Conduct Cohort Analysis
Track a cohort of projects across a set of metrics over time. New to OSO? Check out our Getting Started guide to set up your API access.
Getting Started
Before running any analysis, you'll need to set up your environment:
- Python
- GraphQL
Start your Python notebook with the following:
import os
import pandas as pd
from pyoso import Client
OSO_API_KEY = os.environ['OSO_API_KEY']
client = Client(api_key=OSO_API_KEY)
For more details on setting up Python notebooks, see our guide on writing Python notebooks.
The following queries should work if you copy-paste them into our GraphQL sandbox. For more information on how to use the GraphQL API, check out our GraphQL guide.
Explore Ecosystem Projects
Discover Projects Deployed in an Ecosystem from the OSS Directory
The OSS Directory is a curated registry of open-source software projects. The query below filters this directory to highlight projects with verifiable onchain deployments on Arbitrum One.
- Python
- GraphQL
query = """
SELECT
project_id,
artifact_name,
artifact_type
FROM int_artifacts_by_project_in_ossd
WHERE
artifact_source = 'ARBITRUM_ONE'
AND artifact_type IN ('CONTRACT', 'FACTORY', 'DEPLOYER')
LIMIT 10
"""
df = client.to_pandas(query)
# The GraphQL API currently only allows read-only GraphQL queries against OSO data marts.
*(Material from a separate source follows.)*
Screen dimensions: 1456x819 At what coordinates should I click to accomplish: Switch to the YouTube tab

# This analysis requires the use of an intermediate table.
# We recommend using pyoso to access the complete dataset.
Track Developer Activity for Arbitrum-Deployed Projects
By joining with timeseries metrics, we can observe GitHub activity trends for each project across 2024 and 2025.
- Python
- GraphQL
query = """
WITH arb_projects AS (
SELECT
distinct project_id
FROM int_artifacts_by_project_in_ossd
WHERE
artifact_source = 'ARBITRUM_ONE'
AND artifact_type IN ('CONTRACT', 'FACTORY', 'DEPLOYER')
)
SELECT
distinct p.display_name as Name,
m.metric_name as Metric,
ts.sample_date as Date,
ts.amount as Value
FROM metrics_v0 m
JOIN timeseries_metrics_by_project_v0 ts
on m.metric_id = ts.metric_id
JOIN projects_v1 p
on p.project_id = ts.project_id
JOIN arb_projects a
on p.project_id = a.project_id
WHERE
metric_name = 'GITHUB_active_developers_monthly'
AND YEAR(ts.sample_date) in (2024, 2025)
"""
df_arb = client.to_pandas(query)
# The GraphQL API currently only allows read-only GraphQL queries against OSO data marts.
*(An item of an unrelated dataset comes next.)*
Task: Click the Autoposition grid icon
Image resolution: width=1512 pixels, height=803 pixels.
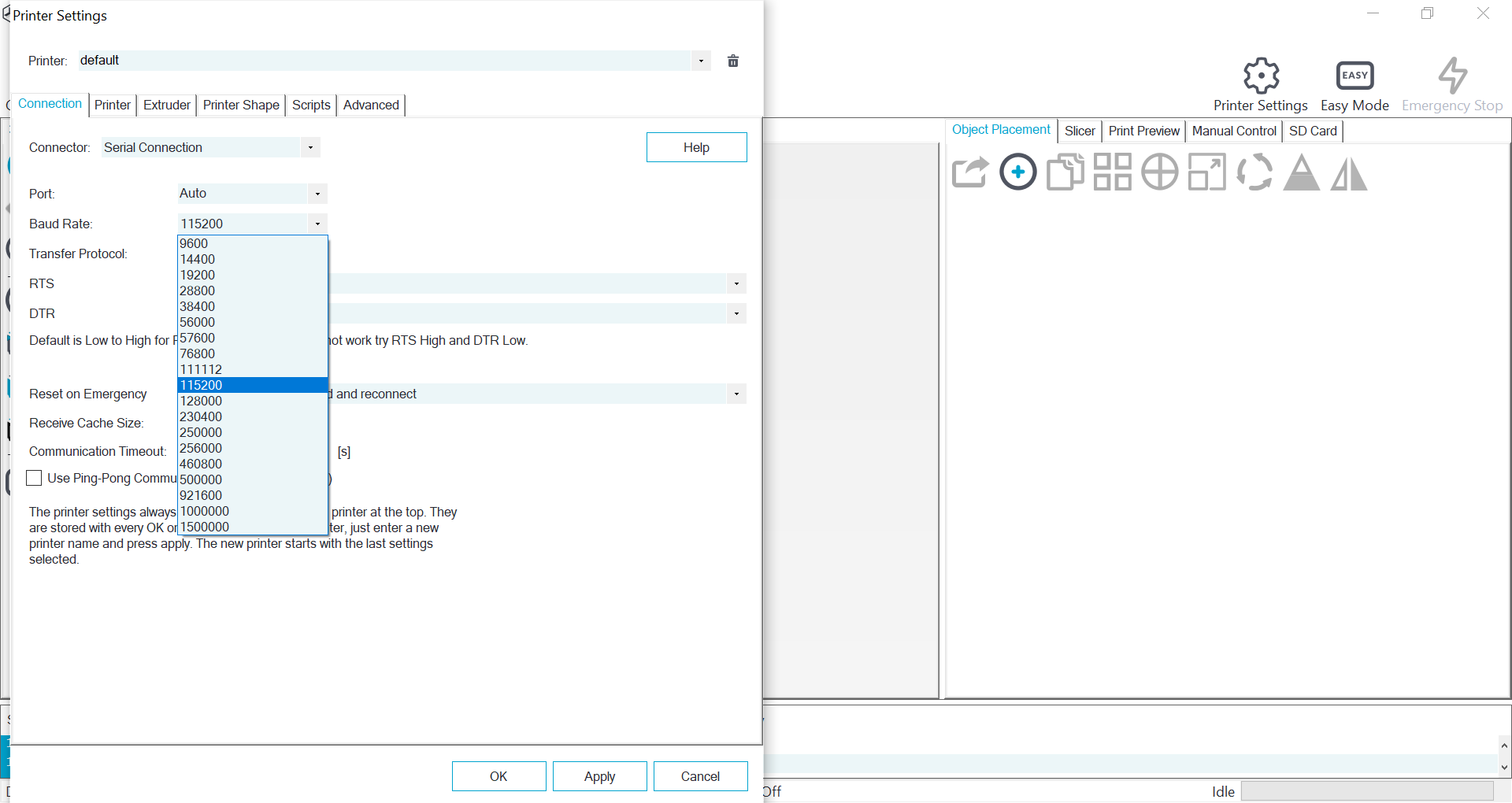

# This analysis requires the use of an intermediate table.
# We recommend using pyoso to access the complete dataset.
Explore a Project Cohort
Analyze GitHub Activity of Arbitrum Stylus Grant Program Projects
In contrast to the previous query which filtered projects based on onchain deployment on Arbitrum One, this query focuses on all Github-related metrics for projects that are part of the ‘arb-stylus’ collection—a set representing participants in the Arbitrum Stylus grant program.
- Python
- GraphQL
query = """
SELECT
distinct p.display_name as Name,
m.metric_name as Metric,
ts.sample_date as Date,
ts.amount as Value
FROM metrics_v0 m
JOIN timeseries_metrics_by_project_v0 ts
on m.metric_id = ts.metric_id
JOIN projects_v1 p
on p.project_id = ts.project_id
JOIN projects_by_collection_v1 pc
on p.project_id = pc.project_id
WHERE
metric_name like 'GITHUB_%'
AND YEAR(ts.sample_date) in (2024, 2025)
AND pc.collection_name = 'arb-stylus'
"""
df_stylus = client.to_pandas(query)
First get Project IDs in collection 'arb-stylus'
query GetProjectIdsInCollection {
oso_projectsByCollectionV1(where: { collectionName: { _eq: "arb-stylus" } }) {
projectId
}
}
Now hardcode known metrics to get Metric IDs
query GetGitHubMetricIds {
oso_metricsV0(where: {metricName: {_in: ["GITHUB_active_developers_monthly", "GITHUB_commits_monthly", "GITHUB_merged_pull_requests_monthly"]}}) {
metricId
}
}
Get Time Series Data for Matching Projects + Metrics
query GetStylusTimeseries(
$projectIds: [String!],
$metricIds: [String!]
) {
oso_timeseriesMetricsByProjectV0(
where: {
projectId: { _in: $projectIds },
metricId: { _in: $metricIds },
sampleDate: {
_gte: "2024-01-01",
_lt: "2026-01-01"
}
},
) {
projectId
metricId
sampleDate
amount
}
}
Using the IDs from the previous query
{
"projectIds": "VW4ai7Oe7BPLYGMIxn2WDhjqFHxkgiEeNqtfal8rsDI=",
"metricIds": "Qsh+bcW0/h4pXQyKxnO2bY2UAefZIr1vmpcU5/OAhn8="
}
Note: Due to the complexity of this analysis, the GraphQL approach would require multiple queries and client-side processing to join all the necessary data.
Visualize Results
Heatmap of monthly developer activity
This heatmap provides a visual overview of monthly active developer activity for each project in the collection.
- Python
# Create a heatmap of active developers by project and month
import plotly.express as px
import plotly.graph_objects as go
from datetime import datetime
import numpy as np
# Filter for active developers metric
df_active_devs = df_stylus[df_stylus['Metric'] == 'GITHUB_active_developers_monthly'].copy()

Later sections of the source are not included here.